The correlation may be breaking down a little bit, Krinsky stated. In the medium-term, Treasury yields may be range bound, he added.
“But ultimately, as long as it's not a spike higher, an increase in yields should be a helpful tailwind to some of the sectors we've talked about, such as financials,” Krinsky said. “Also, that should coincide with a bit of a pullback or underperformance in the consumer staples, utilities and REITs that have been beneficiaries of the move in yields.”
Small Caps May Outperform
While several indices have made new all-time highs particularly in the U.S., small caps have not. The Russell 2000 is still around one hundred points below its 2018 high, Krinsky noted.
Krinsky examined the history of the Russell 2000 dating back to around 1980. He studied conditions that existed between all of the times the index went at least a year without making a new 52-week high, and then did finally make a 52-week high within at least a year.
This setup has occurred 11 times, Krinsky noted. When the index makes that first 52-week high, 10 of 11 times the Russell has been higher 6 months later for a median gain of 13.4 percent, he stated.

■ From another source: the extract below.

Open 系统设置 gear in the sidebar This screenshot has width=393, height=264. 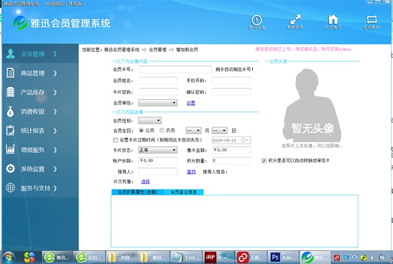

The only exception occurred in 2002, where the index was lower 6 months later, which happened to occur in the midst of the end of the tech bubble bear market.
This means the chances for a new 52-week in small caps within the next 6 to 12 months are strong, Krinsky stated.
From a risk management perspective, it might be wise to take a small position and wait until we get confirmation of a breakout, he said.
“Structurally speaking, we should see a nice move higher in the small caps,” Krinsky said. “We can't say exactly when it will happen. If we're looking ahead for trades for next year, it's a very strong possibility for some strength in small caps … but we're not quite there yet. In our view, that would coincide with some outperformance from the Russell. Not only should it go up in absolute terms, but because of the fact that it's been underperforming the S&P over the last year, we think it has high potential to actually reverse. I think the Russell can move higher and actually do better than the S&P 500 if we finally get that new high.”
Staying the Course
Despite the possibility of a short-term pullback forming, Krinsky does not advise trying to trade now in anticipation. While it’s tempting to try to time a pullback, there’s no telling how deep it will go, he noted.
When an asset class has stayed range-bound for 2 years—and particularly in the case of equities—and then begins to break out that move can be powerful, he said.
This is similar to the setup the S&P experienced from 2010 to 2012 when the European Crisis and the Flash Crash led to large drawdowns in the S&P for 2 years.
After that period, we saw a nice 55 percent rally from 2012 into 2015, Krinsky noted. Then in 2015 through 2016, a similar sideways setup emerged that ended with the 2016 U.S. elections, followed by the run from the fall of 2016 into early 2018.
“If you look at that pattern, that’s the playbook that would make sense,” Krinsky said. “I think you want to probably stay the course and look for opportunities to buy into weakness. We think we should be getting one as we head into early December.”